### What is expected
Line by line, output the material without altering anything.

*** Exercise data Section Begins ***

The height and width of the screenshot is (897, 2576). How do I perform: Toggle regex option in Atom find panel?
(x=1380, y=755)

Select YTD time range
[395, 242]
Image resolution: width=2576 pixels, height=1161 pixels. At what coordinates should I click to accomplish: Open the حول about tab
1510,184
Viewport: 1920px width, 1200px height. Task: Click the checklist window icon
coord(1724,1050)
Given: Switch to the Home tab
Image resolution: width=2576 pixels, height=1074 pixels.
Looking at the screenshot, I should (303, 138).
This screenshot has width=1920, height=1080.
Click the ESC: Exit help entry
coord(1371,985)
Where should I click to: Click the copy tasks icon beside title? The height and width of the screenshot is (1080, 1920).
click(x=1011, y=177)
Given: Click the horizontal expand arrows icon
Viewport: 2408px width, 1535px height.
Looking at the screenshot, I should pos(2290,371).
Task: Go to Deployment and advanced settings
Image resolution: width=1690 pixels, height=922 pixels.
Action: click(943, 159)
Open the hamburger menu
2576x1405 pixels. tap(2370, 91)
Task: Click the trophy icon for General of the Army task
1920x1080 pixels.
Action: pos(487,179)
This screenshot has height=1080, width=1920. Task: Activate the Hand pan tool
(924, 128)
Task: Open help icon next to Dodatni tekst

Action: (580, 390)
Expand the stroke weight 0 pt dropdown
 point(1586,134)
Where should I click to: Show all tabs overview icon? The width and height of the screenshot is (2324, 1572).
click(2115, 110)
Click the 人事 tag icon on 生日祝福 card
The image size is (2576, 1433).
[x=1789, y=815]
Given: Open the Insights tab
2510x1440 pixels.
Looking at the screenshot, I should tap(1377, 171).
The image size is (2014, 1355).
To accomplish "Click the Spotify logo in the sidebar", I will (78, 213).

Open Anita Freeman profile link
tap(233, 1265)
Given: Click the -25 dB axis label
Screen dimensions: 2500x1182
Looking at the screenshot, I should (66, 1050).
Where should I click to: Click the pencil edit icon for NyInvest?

*** Exercise data Section Ends ***

### Written answer
The height and width of the screenshot is (897, 2576). How do I perform: Toggle regex option in Atom find panel?
(x=1380, y=755)

Select YTD time range
[395, 242]
Image resolution: width=2576 pixels, height=1161 pixels. At what coordinates should I click to accomplish: Open the حول about tab
1510,184
Viewport: 1920px width, 1200px height. Task: Click the checklist window icon
coord(1724,1050)
Given: Switch to the Home tab
Image resolution: width=2576 pixels, height=1074 pixels.
Looking at the screenshot, I should (303, 138).
This screenshot has width=1920, height=1080.
Click the ESC: Exit help entry
coord(1371,985)
Where should I click to: Click the copy tasks icon beside title? The height and width of the screenshot is (1080, 1920).
click(x=1011, y=177)
Given: Click the horizontal expand arrows icon
Viewport: 2408px width, 1535px height.
Looking at the screenshot, I should pos(2290,371).
Task: Go to Deployment and advanced settings
Image resolution: width=1690 pixels, height=922 pixels.
Action: click(943, 159)
Open the hamburger menu
2576x1405 pixels. tap(2370, 91)
Task: Click the trophy icon for General of the Army task
1920x1080 pixels.
Action: pos(487,179)
This screenshot has height=1080, width=1920. Task: Activate the Hand pan tool
(924, 128)
Task: Open help icon next to Dodatni tekst

Action: (580, 390)
Expand the stroke weight 0 pt dropdown
 point(1586,134)
Where should I click to: Show all tabs overview icon? The width and height of the screenshot is (2324, 1572).
click(2115, 110)
Click the 人事 tag icon on 生日祝福 card
The image size is (2576, 1433).
[x=1789, y=815]
Given: Open the Insights tab
2510x1440 pixels.
Looking at the screenshot, I should tap(1377, 171).
The image size is (2014, 1355).
To accomplish "Click the Spotify logo in the sidebar", I will (78, 213).

Open Anita Freeman profile link
tap(233, 1265)
Given: Click the -25 dB axis label
Screen dimensions: 2500x1182
Looking at the screenshot, I should (66, 1050).
Where should I click to: Click the pencil edit icon for NyInvest?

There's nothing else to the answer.